• **Provided data**:
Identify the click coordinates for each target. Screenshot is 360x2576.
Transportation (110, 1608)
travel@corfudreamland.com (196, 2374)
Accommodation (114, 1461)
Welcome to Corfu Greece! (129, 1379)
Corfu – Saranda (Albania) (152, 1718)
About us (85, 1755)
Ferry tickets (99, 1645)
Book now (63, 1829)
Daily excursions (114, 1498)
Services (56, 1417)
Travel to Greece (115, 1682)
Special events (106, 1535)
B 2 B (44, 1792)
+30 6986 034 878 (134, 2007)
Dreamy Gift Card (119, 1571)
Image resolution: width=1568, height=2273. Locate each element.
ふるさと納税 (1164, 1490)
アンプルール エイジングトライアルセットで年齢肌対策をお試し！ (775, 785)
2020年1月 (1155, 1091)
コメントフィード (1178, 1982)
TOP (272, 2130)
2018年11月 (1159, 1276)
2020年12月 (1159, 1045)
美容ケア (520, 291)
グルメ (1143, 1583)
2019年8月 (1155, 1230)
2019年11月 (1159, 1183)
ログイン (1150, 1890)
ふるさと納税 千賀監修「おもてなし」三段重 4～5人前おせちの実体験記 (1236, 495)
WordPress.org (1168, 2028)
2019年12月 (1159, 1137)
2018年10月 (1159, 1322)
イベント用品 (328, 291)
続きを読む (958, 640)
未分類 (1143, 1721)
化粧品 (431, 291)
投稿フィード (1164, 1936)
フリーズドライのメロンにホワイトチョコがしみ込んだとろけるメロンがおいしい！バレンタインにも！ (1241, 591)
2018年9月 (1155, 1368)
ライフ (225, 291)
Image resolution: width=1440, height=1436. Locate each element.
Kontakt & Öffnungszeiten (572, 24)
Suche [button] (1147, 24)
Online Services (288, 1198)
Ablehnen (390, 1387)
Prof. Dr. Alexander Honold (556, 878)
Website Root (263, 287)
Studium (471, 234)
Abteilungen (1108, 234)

• **Requirements**:
Pick out each line in the data above that contains the string "ふるさと納税".

• **The result**:
ふるさと納税 (1164, 1490)
ふるさと納税 千賀監修「おもてなし」三段重 4～5人前おせちの実体験記 (1236, 495)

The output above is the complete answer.